[Photo: Reve AI]

Demand for agentic AI that autonomously handles specific tasks is surging, deepening a situation in which the supply of computing power needed to run AI is failing to keep up with demand.

This appears to be leading not only to rising AI costs but also to outcomes in which AI itself cannot be used properly.

According to a recent Wall Street Journal report, hourly rental fees for GPUs, a core AI infrastructure, have jumped sharply since last fall. Anthropic has faced customer backlash after limiting computing resource usage during peak hours.

OpenAI, which is known to have poured far more money into AI infrastructure, is also not immune to the issue of depleted computing resources. OpenAI recently halted its video-generation AI app, Sora. Analysts say the decision was also influenced by a judgment that more computing resources needed to be allocated to coding and enterprise products.

Token use via OpenAI's API rose to 15 billion tokens per minute by the end of March from 6 billion tokens per minute in October last year, the WSJ reported. Tokens are the basic unit of text processed by AI models and are also seen as an indicator of how much computing power AI uses.

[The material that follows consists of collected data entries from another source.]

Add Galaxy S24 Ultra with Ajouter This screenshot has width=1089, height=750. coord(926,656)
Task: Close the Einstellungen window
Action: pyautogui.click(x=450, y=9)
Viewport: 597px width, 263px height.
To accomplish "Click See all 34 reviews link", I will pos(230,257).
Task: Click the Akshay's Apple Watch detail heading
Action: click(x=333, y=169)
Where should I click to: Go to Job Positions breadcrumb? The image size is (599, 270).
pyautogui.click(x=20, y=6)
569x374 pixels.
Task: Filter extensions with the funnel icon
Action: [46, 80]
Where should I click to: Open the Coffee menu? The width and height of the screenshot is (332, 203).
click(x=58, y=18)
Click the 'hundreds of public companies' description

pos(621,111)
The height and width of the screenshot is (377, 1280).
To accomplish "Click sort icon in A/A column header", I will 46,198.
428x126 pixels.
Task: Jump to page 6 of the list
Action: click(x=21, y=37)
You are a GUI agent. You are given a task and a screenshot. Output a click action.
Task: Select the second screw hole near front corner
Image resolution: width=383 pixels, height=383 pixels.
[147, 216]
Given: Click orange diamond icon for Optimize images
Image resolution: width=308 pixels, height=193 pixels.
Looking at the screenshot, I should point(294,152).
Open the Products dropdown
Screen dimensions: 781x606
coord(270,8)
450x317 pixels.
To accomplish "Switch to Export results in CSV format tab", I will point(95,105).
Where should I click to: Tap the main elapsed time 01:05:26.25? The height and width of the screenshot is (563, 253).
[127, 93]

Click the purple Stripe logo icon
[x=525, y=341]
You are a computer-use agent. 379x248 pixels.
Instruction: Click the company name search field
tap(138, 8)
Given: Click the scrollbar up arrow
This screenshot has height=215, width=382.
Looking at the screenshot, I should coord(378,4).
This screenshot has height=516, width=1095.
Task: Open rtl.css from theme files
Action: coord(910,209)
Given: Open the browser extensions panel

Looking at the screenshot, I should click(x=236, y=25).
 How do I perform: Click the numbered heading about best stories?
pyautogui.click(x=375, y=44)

GPU fees are also rising sharply. CoreWeave, a cloud computing service provider specialised in AI, raised prices by more than 20 percent late last year. It has also demanded that smaller customers extend contract terms from 1 year to 3 years. According to data provider Ornn, spot prices for Nvidia GPU products across cloud services have risen sharply in recent months. Hourly rental fees for Nvidia's latest Blackwell chips are up 48 percent from 2 months ago.

A shortage of computing resources also appears to be directly affecting service stability at AI companies. Anthropic, which is experiencing explosive growth, has suffered frequent outages since mid-February. That prompted some customers to switch to other AI models.

The computing resource shortage that has hit the AI sector does not appear likely to be resolved quickly.

According to the WSJ, JJ Cardwell, CEO of cloud infrastructure company Vultr, said, "We are experiencing severe capacity shortages at a level I have never seen in more than 5 years of operating the business." He added, "People may ask why we don't deploy more equipment, but the problem is the lead time is too long. Data centre construction also takes a long time, and power that can be used through 2026 has already been preempted."

Ben Poladian, an engineer and tech investor, said, "Everyone talks about oil, but what is most scarce in the world right now is tokens." He added, "At this point, AI is no longer a simple chatbot that asks for a recipe in front of the refrigerator. AI is directing tasks and becoming smarter."